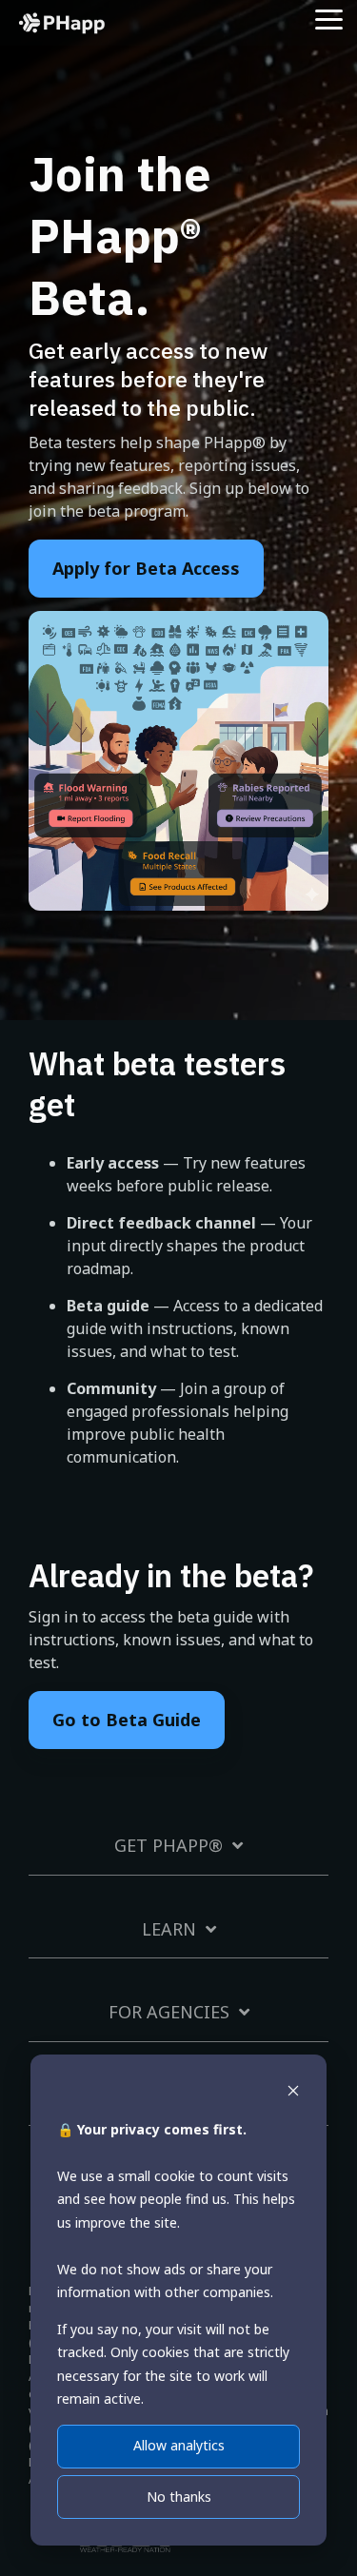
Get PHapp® (168, 1846)
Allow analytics (179, 2445)
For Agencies (169, 2012)
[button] (329, 18)
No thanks (179, 2497)
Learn (169, 1929)
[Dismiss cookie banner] (293, 2093)
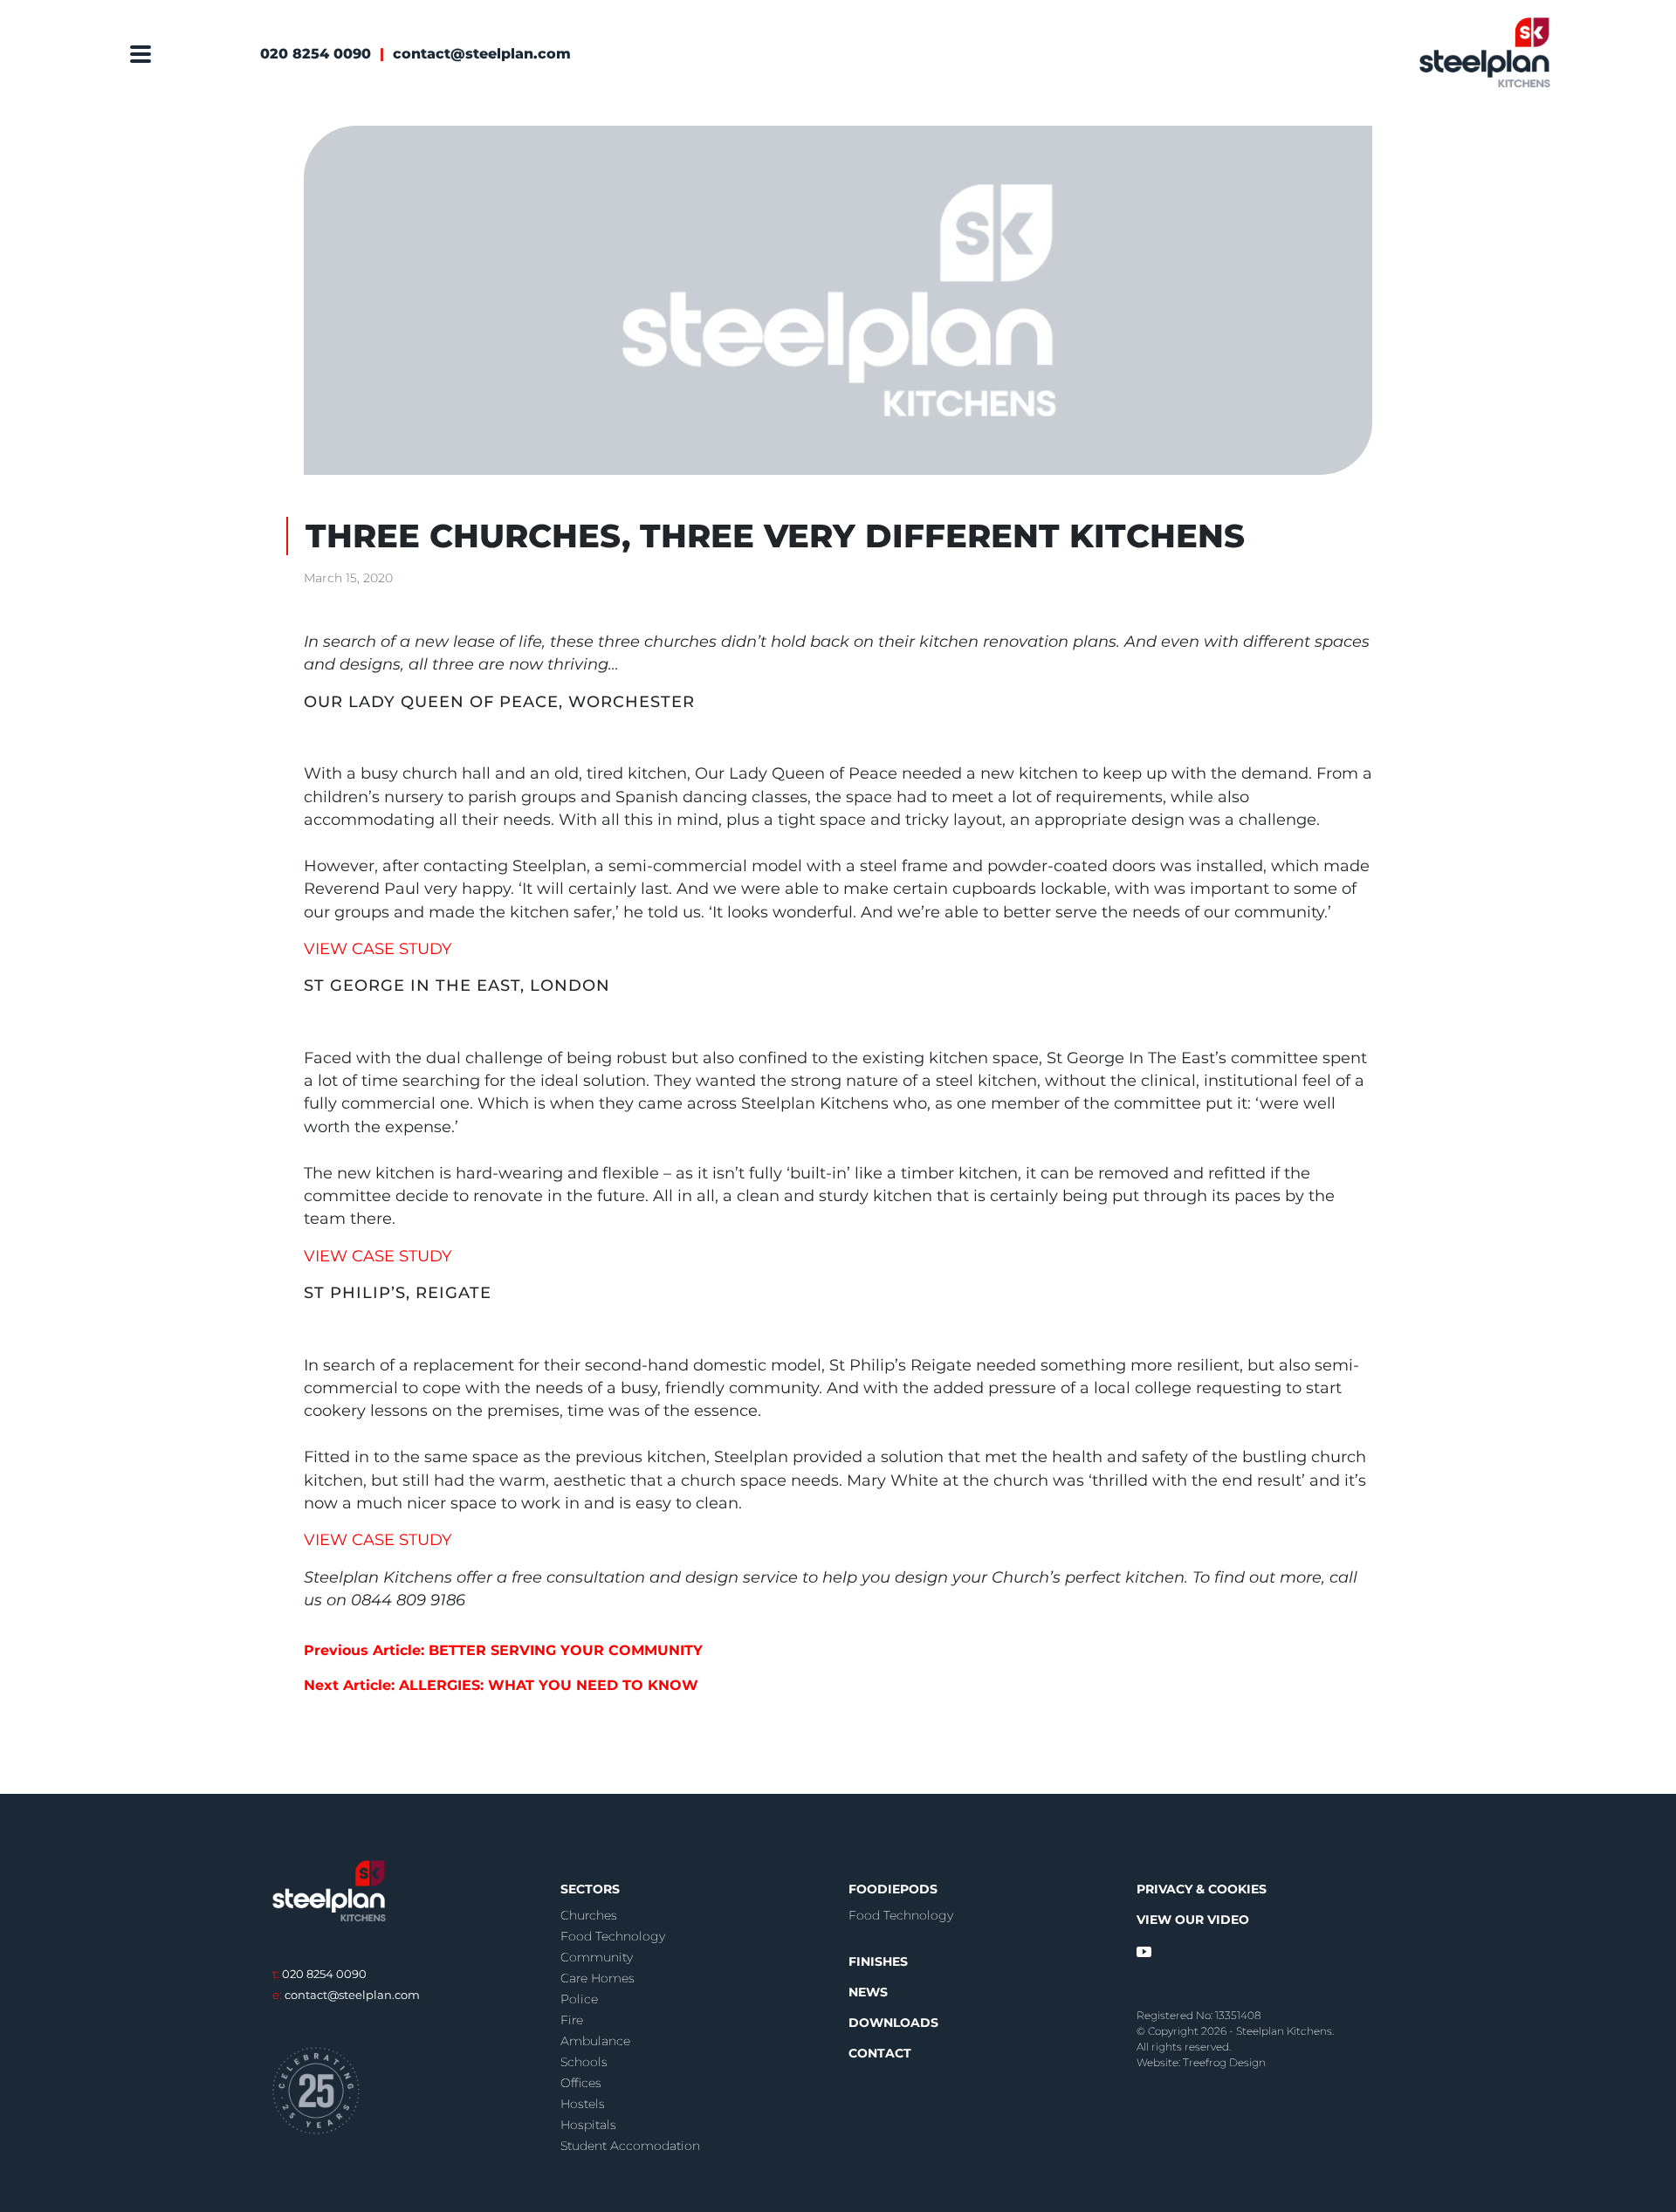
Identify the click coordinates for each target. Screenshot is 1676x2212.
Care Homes (597, 1978)
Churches (588, 1915)
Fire (571, 2020)
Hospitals (588, 2125)
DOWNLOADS (893, 2022)
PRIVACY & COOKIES (1202, 1889)
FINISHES (878, 1961)
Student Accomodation (630, 2146)
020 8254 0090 (315, 53)
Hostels (582, 2104)
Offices (580, 2083)
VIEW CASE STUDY (377, 948)
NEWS (868, 1992)
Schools (584, 2062)
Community (596, 1957)
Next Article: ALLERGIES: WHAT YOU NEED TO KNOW (501, 1685)
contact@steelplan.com (482, 53)
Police (579, 1999)
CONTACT (879, 2053)
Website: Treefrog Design (1201, 2062)
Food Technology (612, 1936)
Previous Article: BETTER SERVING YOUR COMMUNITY (503, 1650)
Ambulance (595, 2041)
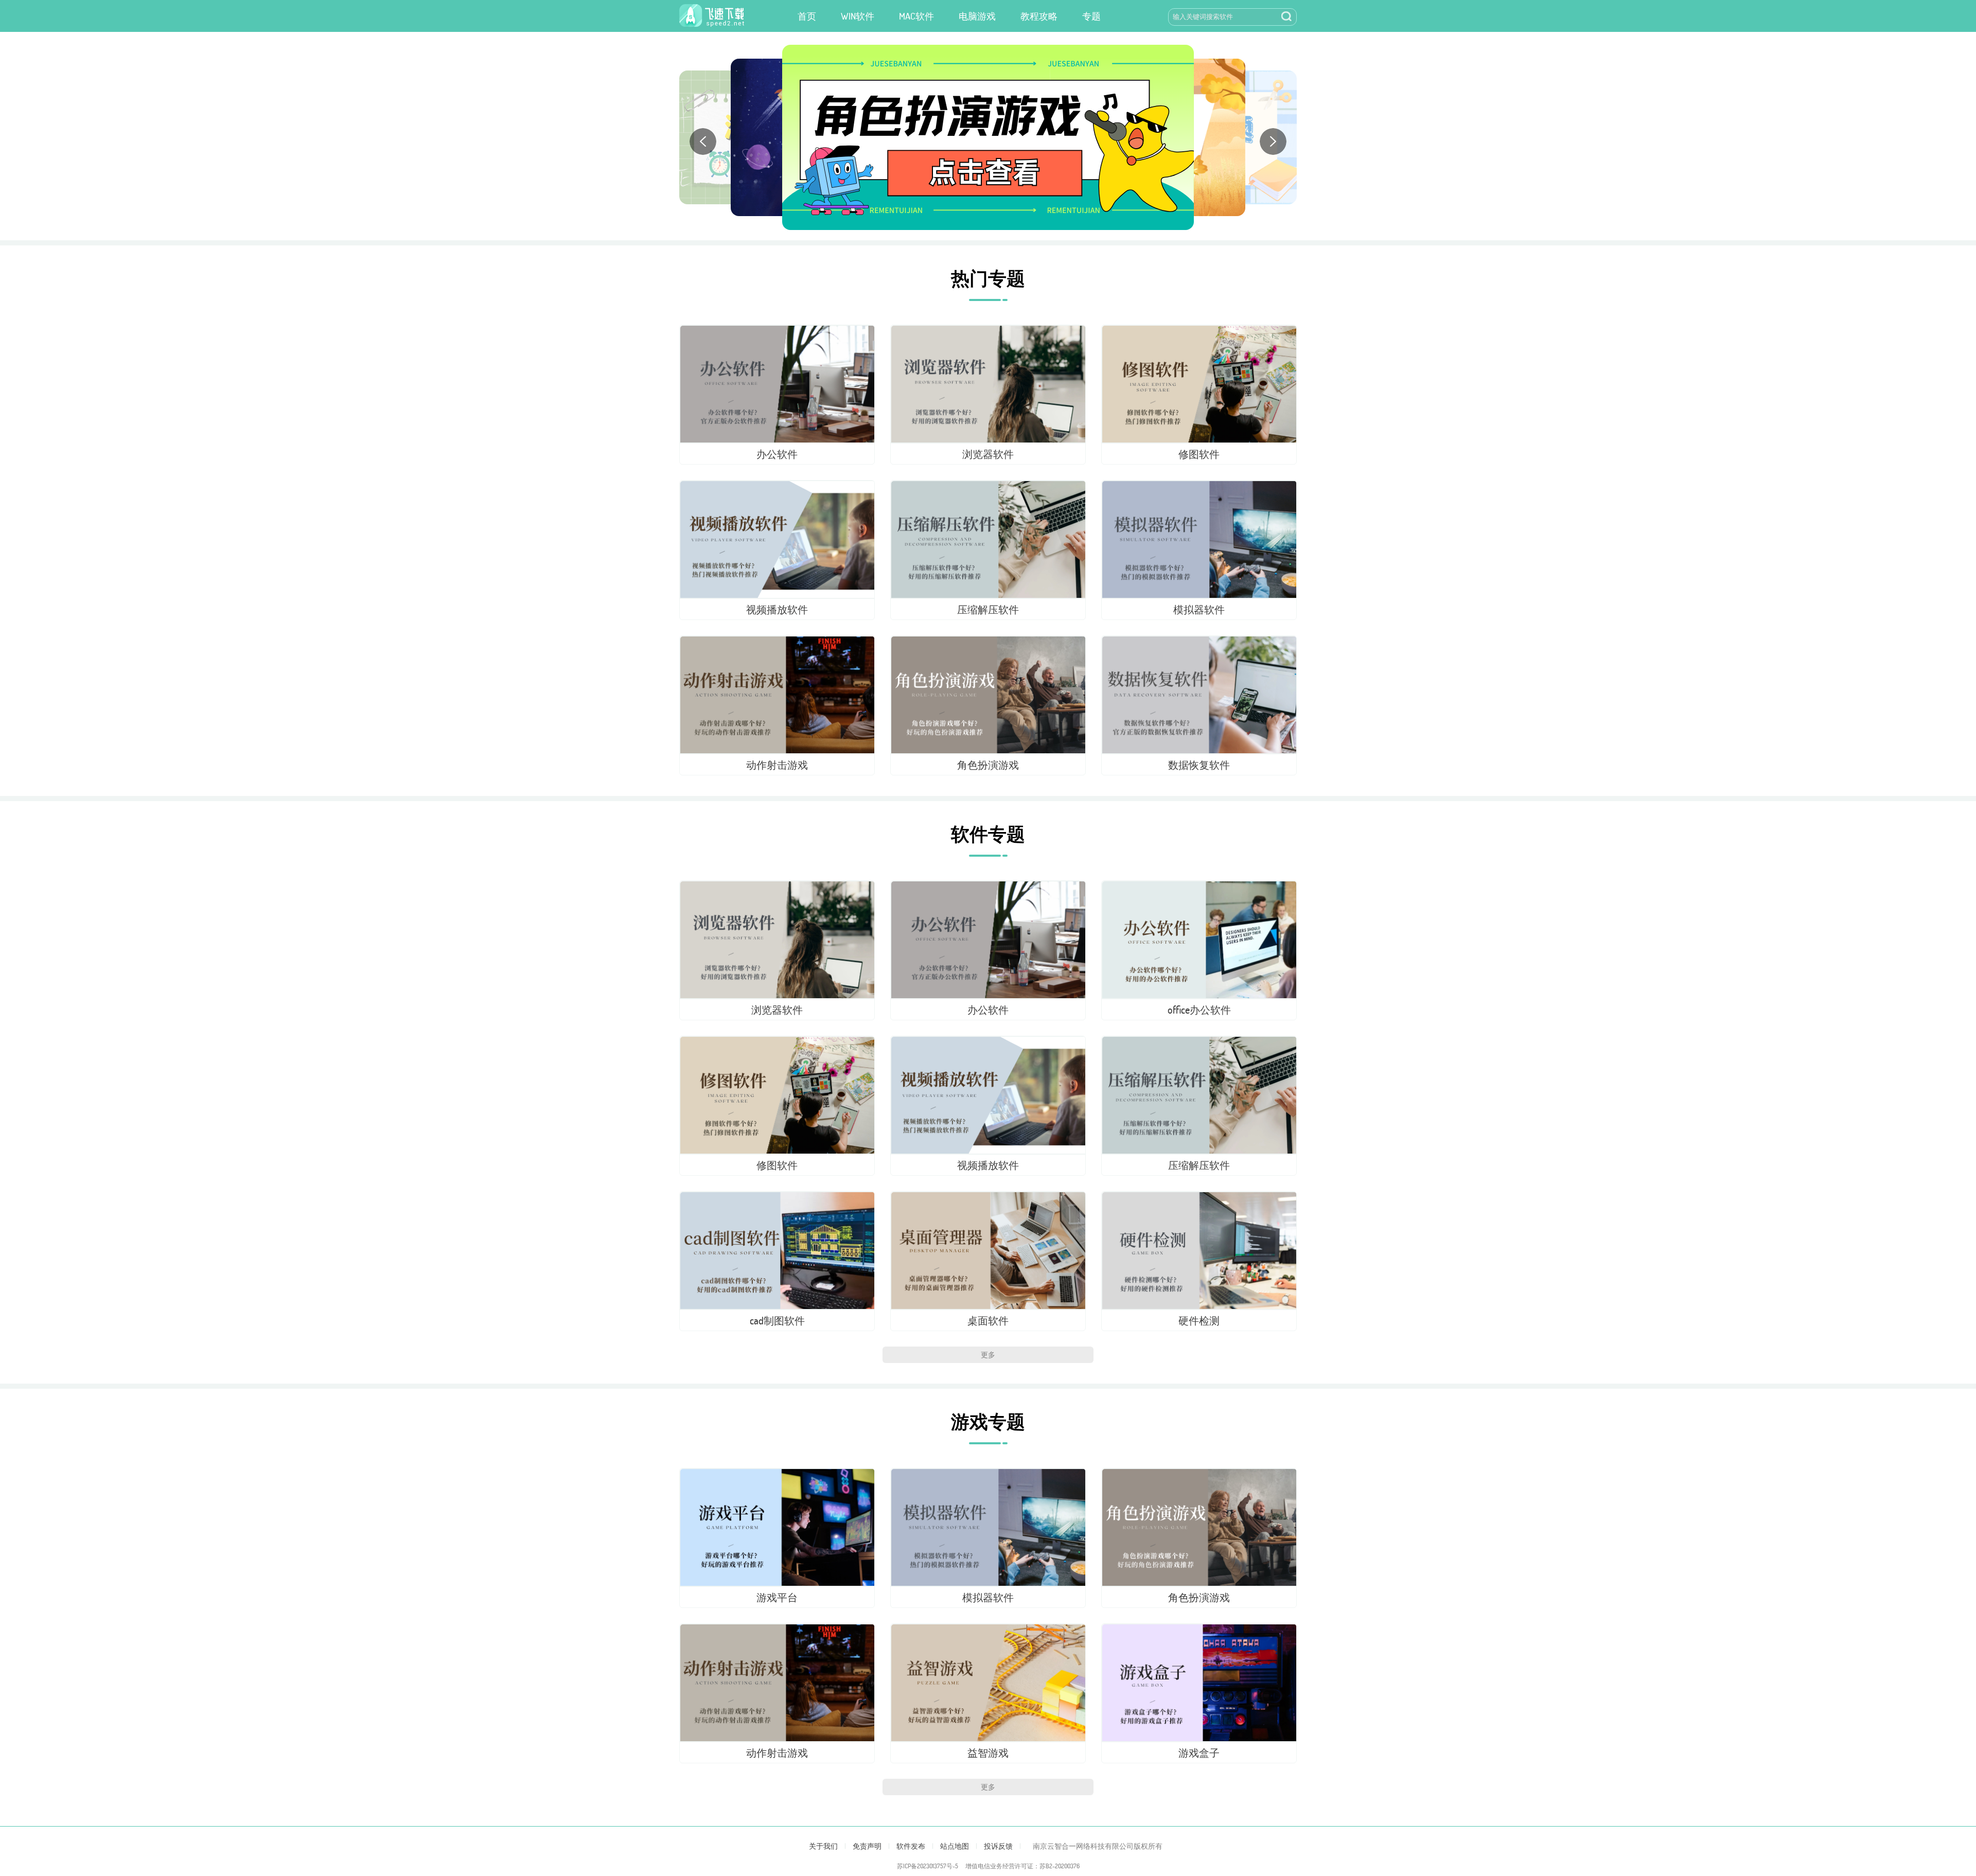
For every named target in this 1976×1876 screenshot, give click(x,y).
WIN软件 (857, 16)
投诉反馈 (998, 1846)
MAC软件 (916, 16)
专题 (1091, 16)
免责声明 (867, 1846)
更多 (988, 1354)
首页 (807, 16)
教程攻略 (1038, 16)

- - -

WHAT THE TASK REQUIRES –
Starting at the line that holds "Churches (588, 1915)", retype every line through the end of the data, both ends included. Pictures stay out of the copy.

TASK RESULT –
Churches (588, 1915)
Fire (571, 2020)
Hospitals (588, 2125)
DOWNLOADS (893, 2022)
PRIVACY & COOKIES (1202, 1889)
FINISHES (878, 1961)
Student Accomodation (630, 2146)
020 8254 0090 (315, 53)
Hostels (582, 2104)
Offices (580, 2083)
VIEW CASE STUDY (377, 948)
NEWS (868, 1992)
Schools (584, 2062)
Community (596, 1957)
Next Article: ALLERGIES: WHAT YOU NEED TO KNOW (501, 1685)
contact@steelplan.com (482, 53)
Police (579, 1999)
CONTACT (879, 2053)
Website: Treefrog Design (1201, 2062)
Food Technology (612, 1936)
Previous Article: BETTER SERVING YOUR COMMUNITY (503, 1650)
Ambulance (595, 2041)
For every named target in this 1976×1876 screenshot, give click(x,y).
WIN软件 (857, 16)
投诉反馈 (998, 1846)
MAC软件 (916, 16)
专题 (1091, 16)
免责声明 (867, 1846)
更多 (988, 1354)
首页 (807, 16)
教程攻略 (1038, 16)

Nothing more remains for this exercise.